Victory for New York Women: Governor Andrew Cuomo Advances Equality for Pregnant Workers
Over the years the New York Civil Liberties Union and ACLU have heard countless stories from pregnant workers across New York who were forced on unpaid leave during their pregnancies, even though they were willing and able to continue working if their employers would offer them simple accommodations. Yesterday, Gov. Andrew Cuomo signed into law a set of bills aimed at removing barriers that perpetuate discrimination against women – including one bill that makes clear that this kind of behavior is pregnancy discrimination plain and simple.
One woman who would have benefited from this law is Julie DeSantis-Mayer. In 2013, the NYCLU and ACLU represented Desantis-Mayer in her charge before the Equal Employment Opportunity Commission. Desantis-Mayer had been a fulltime UPS driver who had worked for the company for 10 years when she became pregnant. Instead of granting her requests for temporary light-duty assignments, as UPS did with workers who were injured on the job, the company forced her to take unpaid leave. This left Desantis-Mayer without a salary and medical benefits just as she and her husband were preparing to start their family.
The pregnancy accommodation bill signed into law in New York today ensures that Desantis-Mayer and others in her position will no longer be forced to choose between a healthy pregnancy and a job when reasonable accommodations are available.

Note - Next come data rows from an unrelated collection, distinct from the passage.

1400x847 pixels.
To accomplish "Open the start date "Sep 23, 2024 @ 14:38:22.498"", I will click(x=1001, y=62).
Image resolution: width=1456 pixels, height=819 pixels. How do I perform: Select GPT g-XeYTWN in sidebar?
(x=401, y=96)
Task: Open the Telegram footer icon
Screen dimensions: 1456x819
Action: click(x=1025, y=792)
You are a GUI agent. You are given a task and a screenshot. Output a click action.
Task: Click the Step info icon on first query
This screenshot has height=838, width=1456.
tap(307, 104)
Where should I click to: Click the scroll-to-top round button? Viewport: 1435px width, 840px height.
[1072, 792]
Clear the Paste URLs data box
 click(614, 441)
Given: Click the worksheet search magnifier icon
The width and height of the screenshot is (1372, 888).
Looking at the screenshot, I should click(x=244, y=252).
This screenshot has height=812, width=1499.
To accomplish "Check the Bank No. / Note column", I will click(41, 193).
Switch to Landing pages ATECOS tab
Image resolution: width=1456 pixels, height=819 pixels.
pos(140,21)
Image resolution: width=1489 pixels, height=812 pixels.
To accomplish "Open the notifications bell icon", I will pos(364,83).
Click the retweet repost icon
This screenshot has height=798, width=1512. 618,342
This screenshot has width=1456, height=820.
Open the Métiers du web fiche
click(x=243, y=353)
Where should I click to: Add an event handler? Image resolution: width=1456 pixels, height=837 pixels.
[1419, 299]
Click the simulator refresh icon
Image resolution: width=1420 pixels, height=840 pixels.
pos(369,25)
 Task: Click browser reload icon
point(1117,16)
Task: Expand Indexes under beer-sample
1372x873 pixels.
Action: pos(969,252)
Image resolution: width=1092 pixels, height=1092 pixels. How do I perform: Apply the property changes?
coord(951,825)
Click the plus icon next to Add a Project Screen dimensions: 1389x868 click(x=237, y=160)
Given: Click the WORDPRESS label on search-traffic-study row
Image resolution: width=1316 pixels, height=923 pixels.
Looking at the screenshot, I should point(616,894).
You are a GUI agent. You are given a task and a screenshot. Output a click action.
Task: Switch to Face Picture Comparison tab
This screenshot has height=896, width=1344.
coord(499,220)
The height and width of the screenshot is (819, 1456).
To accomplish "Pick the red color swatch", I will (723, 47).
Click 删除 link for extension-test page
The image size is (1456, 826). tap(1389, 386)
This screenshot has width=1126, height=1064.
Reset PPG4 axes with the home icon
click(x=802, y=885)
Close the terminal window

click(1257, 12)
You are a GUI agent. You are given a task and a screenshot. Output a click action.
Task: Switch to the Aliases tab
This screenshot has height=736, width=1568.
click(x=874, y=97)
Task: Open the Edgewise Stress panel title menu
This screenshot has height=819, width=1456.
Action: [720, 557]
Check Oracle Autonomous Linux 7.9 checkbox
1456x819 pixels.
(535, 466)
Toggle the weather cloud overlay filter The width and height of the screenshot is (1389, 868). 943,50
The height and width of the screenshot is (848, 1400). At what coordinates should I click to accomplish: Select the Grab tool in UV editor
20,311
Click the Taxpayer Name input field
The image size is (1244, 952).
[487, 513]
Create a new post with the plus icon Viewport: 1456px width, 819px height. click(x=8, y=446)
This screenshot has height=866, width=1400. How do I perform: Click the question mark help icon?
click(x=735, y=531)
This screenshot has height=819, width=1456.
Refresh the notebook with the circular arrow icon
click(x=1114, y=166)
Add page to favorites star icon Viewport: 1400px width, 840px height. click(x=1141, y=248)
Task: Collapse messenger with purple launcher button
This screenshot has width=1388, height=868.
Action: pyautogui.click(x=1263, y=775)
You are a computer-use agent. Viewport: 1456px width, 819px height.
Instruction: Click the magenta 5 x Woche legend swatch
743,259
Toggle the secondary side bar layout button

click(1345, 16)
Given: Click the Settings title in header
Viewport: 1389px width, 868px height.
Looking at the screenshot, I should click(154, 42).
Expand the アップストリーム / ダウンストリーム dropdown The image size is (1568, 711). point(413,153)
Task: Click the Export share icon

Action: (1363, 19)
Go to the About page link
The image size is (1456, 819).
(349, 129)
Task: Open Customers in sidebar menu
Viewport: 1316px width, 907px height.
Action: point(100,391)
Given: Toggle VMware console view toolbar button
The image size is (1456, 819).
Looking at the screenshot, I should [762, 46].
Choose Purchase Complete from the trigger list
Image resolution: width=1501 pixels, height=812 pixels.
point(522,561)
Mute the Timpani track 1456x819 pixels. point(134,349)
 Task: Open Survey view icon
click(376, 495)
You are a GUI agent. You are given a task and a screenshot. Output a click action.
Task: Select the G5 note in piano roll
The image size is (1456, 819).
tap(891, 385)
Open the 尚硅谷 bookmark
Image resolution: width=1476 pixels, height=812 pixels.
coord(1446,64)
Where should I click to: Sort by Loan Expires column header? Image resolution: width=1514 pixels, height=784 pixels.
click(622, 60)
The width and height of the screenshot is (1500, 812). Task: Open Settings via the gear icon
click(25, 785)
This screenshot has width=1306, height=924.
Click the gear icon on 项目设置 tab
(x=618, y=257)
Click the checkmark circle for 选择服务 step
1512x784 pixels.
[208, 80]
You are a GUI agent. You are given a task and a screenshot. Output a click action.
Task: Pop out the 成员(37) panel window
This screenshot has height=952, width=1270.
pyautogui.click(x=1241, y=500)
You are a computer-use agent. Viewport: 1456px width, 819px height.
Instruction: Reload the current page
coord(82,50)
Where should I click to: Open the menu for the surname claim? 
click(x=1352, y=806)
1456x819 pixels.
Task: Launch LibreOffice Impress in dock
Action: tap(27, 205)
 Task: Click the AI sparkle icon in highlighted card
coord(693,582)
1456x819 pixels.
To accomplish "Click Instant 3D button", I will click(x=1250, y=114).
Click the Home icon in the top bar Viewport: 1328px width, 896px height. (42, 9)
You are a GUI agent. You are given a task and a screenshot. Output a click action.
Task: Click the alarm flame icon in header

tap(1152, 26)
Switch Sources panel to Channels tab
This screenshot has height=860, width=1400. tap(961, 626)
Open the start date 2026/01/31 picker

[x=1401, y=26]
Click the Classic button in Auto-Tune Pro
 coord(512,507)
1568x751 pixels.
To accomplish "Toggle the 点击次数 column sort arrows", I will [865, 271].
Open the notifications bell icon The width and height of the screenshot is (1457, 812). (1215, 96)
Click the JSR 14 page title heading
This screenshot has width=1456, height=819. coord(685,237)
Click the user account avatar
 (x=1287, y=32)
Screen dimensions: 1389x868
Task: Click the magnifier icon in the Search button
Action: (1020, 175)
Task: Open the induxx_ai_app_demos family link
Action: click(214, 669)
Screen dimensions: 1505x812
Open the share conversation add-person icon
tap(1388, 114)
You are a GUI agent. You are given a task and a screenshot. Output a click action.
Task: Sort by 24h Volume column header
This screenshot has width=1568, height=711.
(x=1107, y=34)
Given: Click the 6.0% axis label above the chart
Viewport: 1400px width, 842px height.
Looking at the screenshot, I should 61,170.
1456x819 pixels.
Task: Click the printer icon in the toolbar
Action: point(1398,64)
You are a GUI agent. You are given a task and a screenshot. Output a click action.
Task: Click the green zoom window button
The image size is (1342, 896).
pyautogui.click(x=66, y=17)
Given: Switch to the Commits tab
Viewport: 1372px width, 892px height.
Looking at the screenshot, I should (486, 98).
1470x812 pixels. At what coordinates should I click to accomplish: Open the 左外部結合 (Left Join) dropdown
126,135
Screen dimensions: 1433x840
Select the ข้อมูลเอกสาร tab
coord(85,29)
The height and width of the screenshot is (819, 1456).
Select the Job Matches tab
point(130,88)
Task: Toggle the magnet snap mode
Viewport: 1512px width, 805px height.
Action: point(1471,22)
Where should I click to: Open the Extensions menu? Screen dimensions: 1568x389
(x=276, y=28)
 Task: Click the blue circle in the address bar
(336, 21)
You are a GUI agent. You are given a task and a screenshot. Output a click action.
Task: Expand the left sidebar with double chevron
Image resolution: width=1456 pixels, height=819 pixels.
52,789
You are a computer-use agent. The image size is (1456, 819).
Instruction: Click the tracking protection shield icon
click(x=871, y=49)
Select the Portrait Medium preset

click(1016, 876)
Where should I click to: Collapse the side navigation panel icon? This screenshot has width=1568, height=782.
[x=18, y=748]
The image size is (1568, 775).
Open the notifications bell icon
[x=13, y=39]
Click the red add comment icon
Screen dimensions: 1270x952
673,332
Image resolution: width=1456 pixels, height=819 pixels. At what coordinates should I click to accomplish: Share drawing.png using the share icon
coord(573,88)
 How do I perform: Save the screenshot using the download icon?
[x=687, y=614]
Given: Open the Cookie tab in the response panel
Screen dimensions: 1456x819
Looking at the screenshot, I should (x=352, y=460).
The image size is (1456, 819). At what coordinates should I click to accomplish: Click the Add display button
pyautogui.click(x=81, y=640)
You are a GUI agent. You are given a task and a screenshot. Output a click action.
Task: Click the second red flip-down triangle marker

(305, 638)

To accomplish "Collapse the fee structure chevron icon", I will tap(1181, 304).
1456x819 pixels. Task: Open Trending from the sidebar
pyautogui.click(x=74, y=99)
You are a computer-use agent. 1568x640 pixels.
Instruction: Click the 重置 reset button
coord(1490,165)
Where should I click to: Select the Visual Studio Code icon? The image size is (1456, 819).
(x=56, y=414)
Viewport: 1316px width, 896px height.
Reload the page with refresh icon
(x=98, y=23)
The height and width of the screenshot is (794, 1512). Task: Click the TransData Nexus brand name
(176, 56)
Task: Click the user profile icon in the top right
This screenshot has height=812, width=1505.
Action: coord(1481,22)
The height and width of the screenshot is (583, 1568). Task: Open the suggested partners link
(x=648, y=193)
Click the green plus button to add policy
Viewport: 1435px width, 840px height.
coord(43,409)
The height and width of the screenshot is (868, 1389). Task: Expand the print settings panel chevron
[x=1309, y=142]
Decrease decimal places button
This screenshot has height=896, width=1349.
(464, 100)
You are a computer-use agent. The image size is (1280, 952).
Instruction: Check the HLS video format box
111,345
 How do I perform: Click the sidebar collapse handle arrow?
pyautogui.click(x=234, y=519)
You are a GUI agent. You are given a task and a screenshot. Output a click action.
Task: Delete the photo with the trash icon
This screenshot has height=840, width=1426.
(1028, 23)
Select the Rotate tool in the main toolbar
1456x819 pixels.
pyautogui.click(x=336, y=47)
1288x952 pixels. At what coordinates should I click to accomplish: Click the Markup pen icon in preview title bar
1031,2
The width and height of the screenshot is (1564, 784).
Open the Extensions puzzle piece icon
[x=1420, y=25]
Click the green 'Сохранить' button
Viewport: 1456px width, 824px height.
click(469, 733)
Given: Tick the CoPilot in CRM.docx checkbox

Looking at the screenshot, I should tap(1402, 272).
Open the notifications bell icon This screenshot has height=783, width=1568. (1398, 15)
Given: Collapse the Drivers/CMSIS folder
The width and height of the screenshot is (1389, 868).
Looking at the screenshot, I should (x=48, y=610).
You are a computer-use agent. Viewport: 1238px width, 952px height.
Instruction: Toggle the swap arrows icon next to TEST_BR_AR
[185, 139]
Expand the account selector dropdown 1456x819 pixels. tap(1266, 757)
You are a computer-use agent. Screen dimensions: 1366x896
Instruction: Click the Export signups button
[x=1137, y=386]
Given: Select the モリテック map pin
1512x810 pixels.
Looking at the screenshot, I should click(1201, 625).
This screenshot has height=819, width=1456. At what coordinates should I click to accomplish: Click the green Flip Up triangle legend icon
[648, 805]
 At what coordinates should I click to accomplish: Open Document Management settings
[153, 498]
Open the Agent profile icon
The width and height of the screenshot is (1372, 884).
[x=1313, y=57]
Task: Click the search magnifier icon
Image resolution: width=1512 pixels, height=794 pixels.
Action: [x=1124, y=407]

Under this law, an employer must make reasonable accommodations for a pregnant worker who presents a doctor’s note prescribing certain precautions for maintaining a healthy pregnancy – such as lifting limits, more frequent bathroom breaks, or increased access to water – instead of forcing her to take unpaid and unwanted leave. A year and a half after her daughter’s birth, and six months after UPS changed its policy and settled her charge, Desantis-Mayer said she is pleased about the new law and hopes that things will be better for the next generation of women who want to continue working while pregnant.
Gender diversity in the workplace requires employers to be willing to support the basic needs of their female workers – including their decision to start a family. With this law, New York joins the 17 states and the District of Columbia that have taken this important step forward to support working women and their families.
New York still has a ways to go on women’s equality. While the state made progress today preventing discrimination against pregnant workers, it still does not have paid family leave. So once they have given birth, too many new working mothers in the state are forced to choose between caring for their newborn and paying their bills. And our state still needs laws that ensure women have access to reproductive health care services and maintain the right to have an abortion.
But New York’s pregnancy accommodation laws are a significant first step – and they set the stage for future reforms. Laws like this need to be adopted across the country – including, at the federal level, the Pregnant Workers Fairness Act. All pregnant workers, regardless of where they live, deserve the same fair treatment at work.